| NEW YORK
NEW YORK May 3 Bondholders of Grenadian
sovereign debt announced on Friday they formed a committee to
address the Caribbean nation's decision to restructure its
public debt that resulted in the government's missing a coupon
payment in March.
Financial advisor BroadSpan Capital issued a press release
stating that "holders of more than 75 percent" of the U.S.
dollar-denominated and East Caribbean dollar-denominated bonds
formed a steering committee and a broader ad-hoc bondholders'
committee to raise their concerns with the government.
The Grenada government, in March, said it did not have the
resources to make coupon payment on the U.S. dollar-denominated
bond that matures in 2025, Thomson Reuters IFR reported on March
11. The payment was due on March 15 and no payment was made
within the 30 day grace period, "and the bonds are now in
default," BroadSpan said in Friday's statement.
Standard & Poor's, on March 12, lowered its sovereign credit
rating for Grenada to SD, or Selective Default, from CCC-minus,
citing the government's decision.
At the time, S&P said Grenada did not expect to have the
funds the pay the coupon during the grace period.
"The Committee took note of the GOG's (Government of
Grenada) stated commitment to a comprehensive and collaborative
process, and believes that any request for support from
commercial creditors should be matched not only by support from
multilateral and bilateral lenders, but also by sound policy
measures on the part of the GOG," BroadSpan's Mike Gerrard said
in the statement.
IFR, citing a prior government statement, reported that last
year Grenada was forced to use the grace period to buy some time
to make another payment. At the time it borrowed $4.4 million
from a local source on a short-term basis, IFR said.
Coupons on the 2025 jumped from 2.5 percent to 4.5 percent
in September 2011 and will step up again to 6 percent in
September this year. The coupon will increase in 2015 and 2017,
and hit a peak of 9 percent in 2018, IFR reported.

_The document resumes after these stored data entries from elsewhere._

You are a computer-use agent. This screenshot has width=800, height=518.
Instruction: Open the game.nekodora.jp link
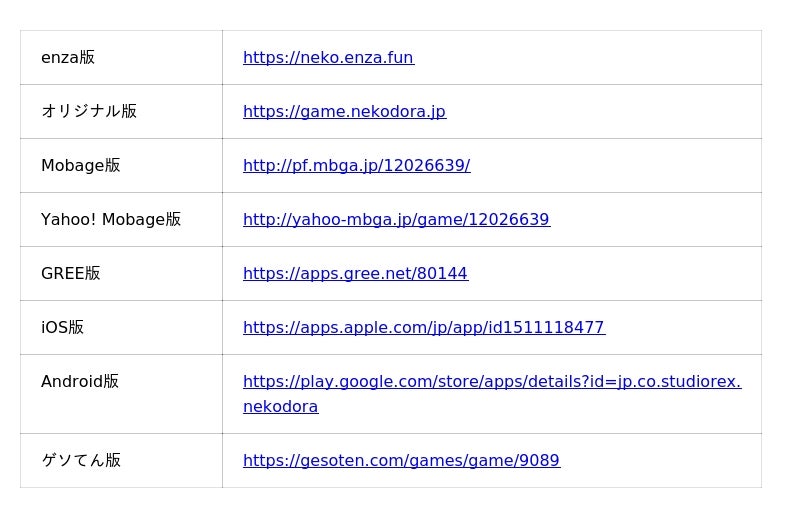[x=344, y=112]
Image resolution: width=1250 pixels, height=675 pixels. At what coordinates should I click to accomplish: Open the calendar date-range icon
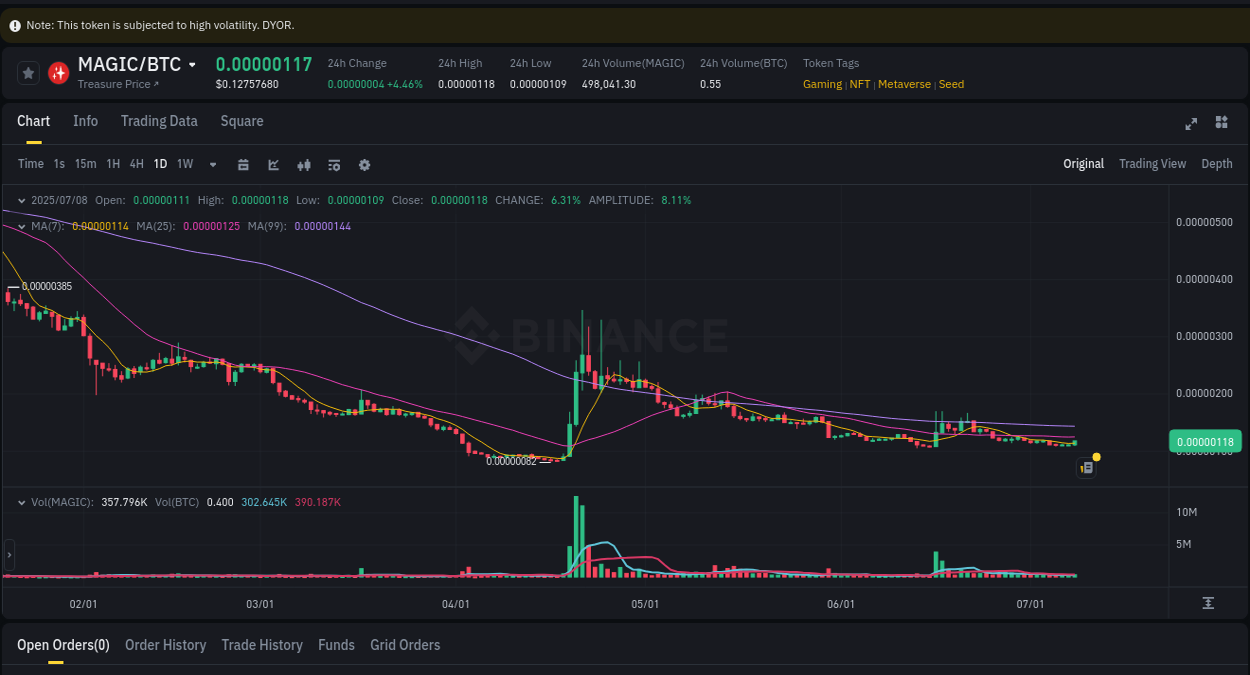click(x=243, y=164)
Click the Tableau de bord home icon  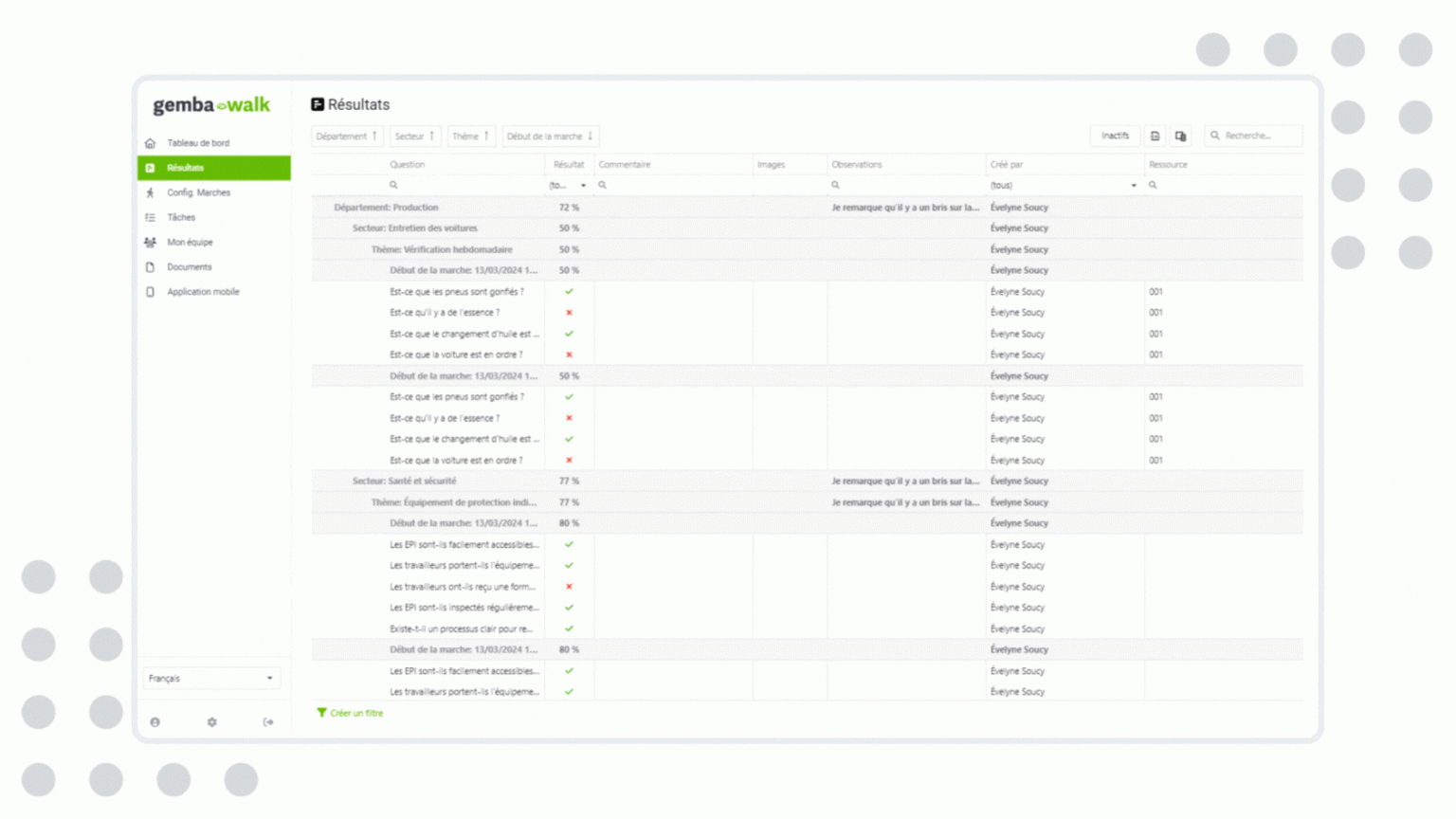point(150,143)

The committee's statement said it has asked the government
to confirm its willingness to directly pay for reasonable fees
and expenses incurred during the negotiations, including fees
related to financial and legal advisors as well as out-of-pocket
Grenada's 2025 U.S. dollar-denominated bond is currently
showing bid/ask price spread of 34.00/36.00 with a yield of
24.328 percent, according to Thomson Reuters data.